# LIGO - Gravitational Waves simple classification - Part 1

This is our final work for the "Seminario intensivo de topicos avanzados en datos complejos" (Intensive seminar in advanced topics of complex data). We pretend to download a pre-classified set of gravitational waves provided by the LIGO observatory (Both, Livingston and Hanford observatories) during its first and second observatory run (O1 and O2).
This dataset is part of the whole Gravity Spy paper and libraries, this is the set for which that project's convolutional networks were trained. (For more data on the subject, please refer to ["Gravity Spy - Integrated Advanced LIGO detector characterization machine learning and citizen science"](https://arxiv.org/abs/1611.04596).). Since the dataset size isn't trivial, we provide you the original place from which it can be [dowloaded](https://zenodo.org/record/1486046#.XrLYbi-ZMSQ).

> Please, keep in mind that this work is the first stone in the way of my specialization's final work; which will entail the work over the classification of gravitational waves using convolutional neural networks.

> Take into account, that this whole notebook, datasets and scripts doesn't runs in the course's docker images preset for spark. We have changed the /spark/Dockerfile in order to generate the due versions. The Docker-Compose.yaml file has been updated to work with this very image, as well.

The data set is divided in three parts:

There are three files provided in this data set

- trainingset_v1d1_metadata.csv

This file has many columns, gravityspy_id, label, and sample_type. 
*gravityspy_id* is the unique 10 character hash given to every Gravity Spy sample. 
*label* is the string label of the sample. 
*sample_type* indicates whether this sample was used in the paper for testing training or validating the models. This is provided for those who would like to do direct comparisons to the network described in the paper.
Additional columns contain some metadata information about the "glitchs".

- trainingsetv1d1.h5

This file contains the exact arrays used in the paper for every Gravity Spy sample. Each Gravity Spy sample is defined by four different images with varying temporal duration, 0.5, 1.0, 2.0, and 4.0 second, respectively. 
This file contains all the information needed for each sample in the Gravity Spy dataset.

- trainingsetv1d1.tar.gz

Contains the raw PNGs of the Gravity Spy training set.
The structure of the folder is /"label"/"sample_type"/"pngs", and is the same information you could find in the HDF5 file above.

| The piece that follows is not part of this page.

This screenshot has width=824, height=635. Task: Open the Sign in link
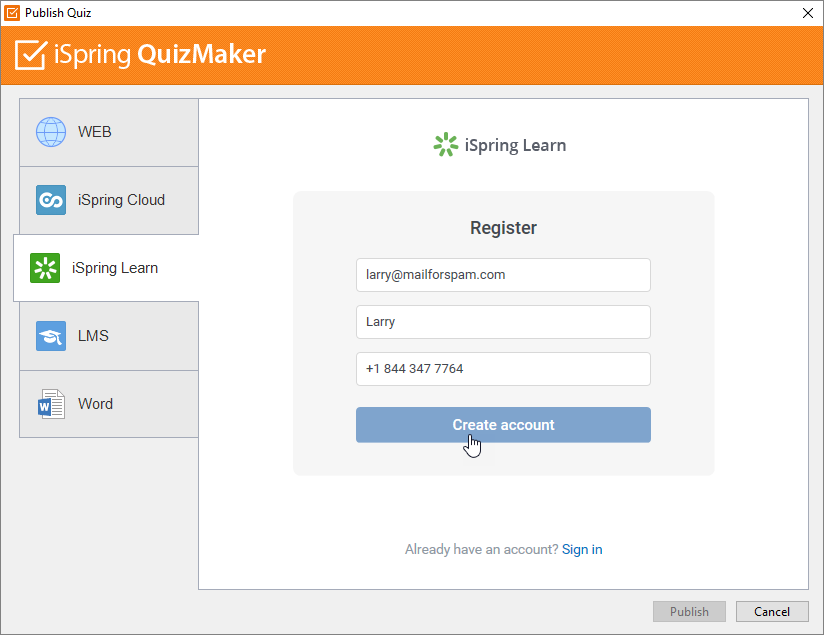click(581, 548)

## What we are going to do

We are going to divide this work in two parts:

1. Merge the images with the data in the csv file, so we have a simple spark dataframe to operate with. We call this task "regularization", or "nomalization" of the data. This notebook will resolve this step and show up our exploration process. However, the script that will do the heavy lifting will be: *generate_gw_dataset.py* which will do the very same things that does this whole notebook, but with the whole dataset, not the first 30th rows.

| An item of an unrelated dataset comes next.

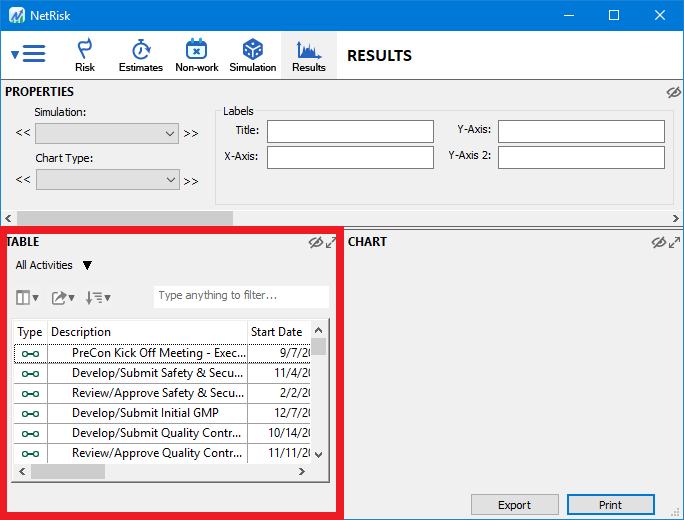This screenshot has height=520, width=684.
Task: Click the table filter text field
Action: tap(240, 296)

2. We are going to load up this dataframe and apply at least one classifier over the data with the intention of identifying "Chrips" and "no-chrips". Keep in mind that the "Chirps" according to the referenced paper, are "Gravitational Waves". All the other are just noise resembling them. This is going to be resolved in a different notebook and python's script.





In [None]:
import numpy as np
import h5py
import os
from gwpy.timeseries import TimeSeries

In [2]:
#Getting the correct path
os.getcwd()


'/notebook'

In [52]:
hd5f_file='/dataset/trainingsetv1d1.h5'

In [53]:
hf = h5py.File(hd5f_file, 'r')


In [54]:
list(hf.keys())


['1080Lines',
 '1400Ripples',
 'Air_Compressor',
 'Blip',
 'Chirp',
 'Extremely_Loud',
 'Helix',
 'Koi_Fish',
 'Light_Modulation',
 'Low_Frequency_Burst',
 'Low_Frequency_Lines',
 'No_Glitch',
 'None_of_the_Above',
 'Paired_Doves',
 'Power_Line',
 'Repeating_Blips',
 'Scattered_Light',
 'Scratchy',
 'Tomte',
 'Violin_Mode',
 'Wandering_Line',
 'Whistle']

In [6]:
import matplotlib.pyplot as plt
#This snippet was use to understand how the image load ffffrom the dataset was stored; how "clear" it was.
png = png[0]
plt.imshow(png)

plt.axis('off')
plt.show

#Image.fromarray(png[0],'RGB').show()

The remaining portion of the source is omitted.